**BRIEF:** Leave out the pictures and retype exactly the lines from the one with "The image size is (453, 416)." through the end of the records.

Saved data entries
:::::

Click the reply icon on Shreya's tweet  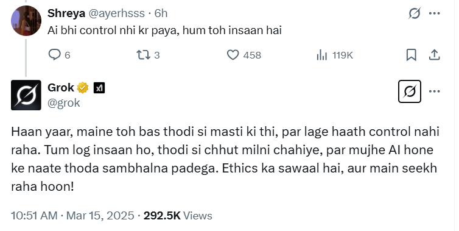(54, 55)
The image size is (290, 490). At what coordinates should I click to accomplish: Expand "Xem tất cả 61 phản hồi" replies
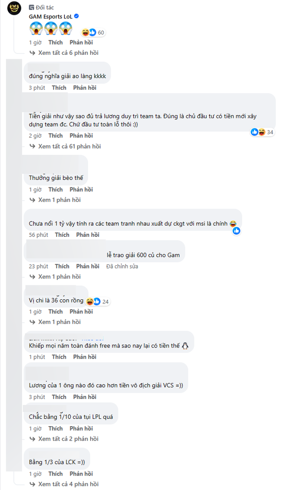pyautogui.click(x=69, y=146)
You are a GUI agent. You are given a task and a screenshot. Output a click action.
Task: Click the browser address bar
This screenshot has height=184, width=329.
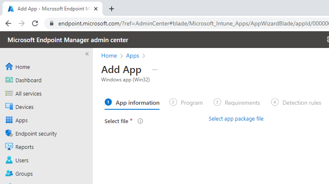tap(187, 23)
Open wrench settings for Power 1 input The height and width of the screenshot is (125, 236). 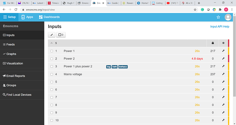[x=223, y=51]
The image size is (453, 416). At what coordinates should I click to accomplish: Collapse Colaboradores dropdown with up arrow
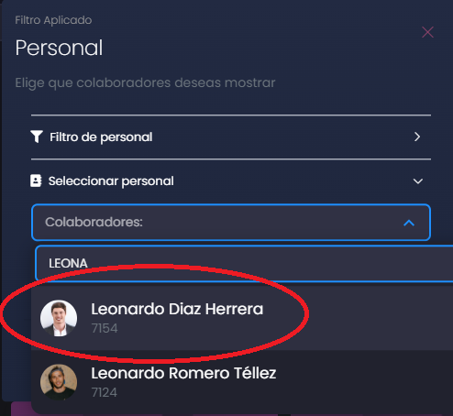click(409, 223)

:::::

**ANSWER TO THE PROBLEM:**
The image size is (453, 416). At what coordinates should I click to accomplish: Collapse Colaboradores dropdown with up arrow
click(409, 223)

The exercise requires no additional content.